In loan pricing and structuring, our loan trading and hedging desk often sees dozens of loans per day. We look at loans from banks all across the nation, including our own, and one area that could be improved is the quantification of lease risk in commercial real estate. Unfortunately, there is not an industry accepted methodology for quantifying the risk, but we would like to start to put forward a couple metrics.
Below is a chart of the average cumulative lease rollover percentage for “A” quality loans. These loans can be thought of as a quality benchmark and while it does not represent the average credit quality at community banks; it is what we would strive for. These non-owner occupied commercial real estate loans are investment properties from across the country, the cash flow of which is derived from one or more leases. To put this in perspective, these loans have an average spread of approximately 2.20% over Libor, have a weighted average debt service coverage ratio of 1.47x and a weighted average loan-to-value ratio of 66%. As a group, these loans have a weighted average 0.83% probability of default and a 32% loss given default. This comes out to an approximate 27 basis point expected loss. In other words, if you had an economic reserve methodology for your allowance for loan and leases this would be your reserve as this would be your most probable loss.

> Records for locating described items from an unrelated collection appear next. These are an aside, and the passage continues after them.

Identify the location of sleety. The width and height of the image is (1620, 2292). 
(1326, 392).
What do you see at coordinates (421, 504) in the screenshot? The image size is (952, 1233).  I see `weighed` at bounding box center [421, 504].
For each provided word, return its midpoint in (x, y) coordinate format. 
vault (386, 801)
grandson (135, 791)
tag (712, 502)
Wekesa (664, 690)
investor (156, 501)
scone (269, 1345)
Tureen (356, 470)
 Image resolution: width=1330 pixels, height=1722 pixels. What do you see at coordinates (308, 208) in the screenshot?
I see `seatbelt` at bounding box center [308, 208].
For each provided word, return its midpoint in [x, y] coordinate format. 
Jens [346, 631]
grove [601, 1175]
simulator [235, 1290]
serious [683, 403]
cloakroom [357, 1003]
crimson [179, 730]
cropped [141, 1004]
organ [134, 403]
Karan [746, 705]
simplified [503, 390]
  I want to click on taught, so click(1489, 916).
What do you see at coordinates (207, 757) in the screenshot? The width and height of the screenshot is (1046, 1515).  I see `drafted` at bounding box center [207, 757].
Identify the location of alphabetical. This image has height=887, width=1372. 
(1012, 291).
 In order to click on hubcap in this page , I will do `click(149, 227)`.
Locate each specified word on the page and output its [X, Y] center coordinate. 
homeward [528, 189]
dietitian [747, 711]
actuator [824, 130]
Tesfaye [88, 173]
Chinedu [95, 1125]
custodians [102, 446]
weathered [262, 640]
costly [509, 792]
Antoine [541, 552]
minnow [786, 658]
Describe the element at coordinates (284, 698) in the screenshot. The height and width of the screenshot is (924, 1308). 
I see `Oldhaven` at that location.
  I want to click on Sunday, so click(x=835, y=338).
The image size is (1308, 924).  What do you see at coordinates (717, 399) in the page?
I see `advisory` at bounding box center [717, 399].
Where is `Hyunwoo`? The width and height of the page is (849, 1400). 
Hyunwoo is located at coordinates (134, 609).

As can be seen, the average quality investment property has a nice even structure to lease expiration. Every year, about 7% of leases come due. In this manner, should a downturn occur or the property undergo some extraneous shock, only a small portion of the lease structure comes due at any one time. This gives lenders time to react and property managers time to mitigate some of the risk.
Conversely, it is very common to have a lease structure like the one below. Here, a majority of leases come due between years three and four. This does not necessarily mean that this loan is higher risk, as lease rollover is just one of many factors, but all things being equal, a high amount of short-term leases means potentially greater cash flow volatility, higher operating expenses and a higher potential of failure due to an extraneous shock.
How to Put This into Action
Banks must understand when above average lease rollover risk is present, and hopefully our baseline average gives you a fair idea. Diversification of lease terms is prized by professional investors, but often given little premium by banks. Once your bank identifies properties with weak lease structures then lenders should place more emphasis on mitigation and can employ such tactics as higher pricing, property level reserves, maintenance/refurbishment budget or increased marketing. We published an article on the topic last year when we gave banks some metrics, calculation methodology and other mitigating factors. This article can be found HERE.
Banks can also take advantage when bidding or managing credit portfolios, as it can look for opportunities in keeping or acquiring properties with better lease structures and selling or disposing of loans to properties with weak lease structures.
While lease rollover risk is just one of many factors, 2015 represents a year when the risk is near an all-time peak for community banks. By understanding how to identify and mitigate rollover risk, your bank will be in a better position to have a better long term return on equity.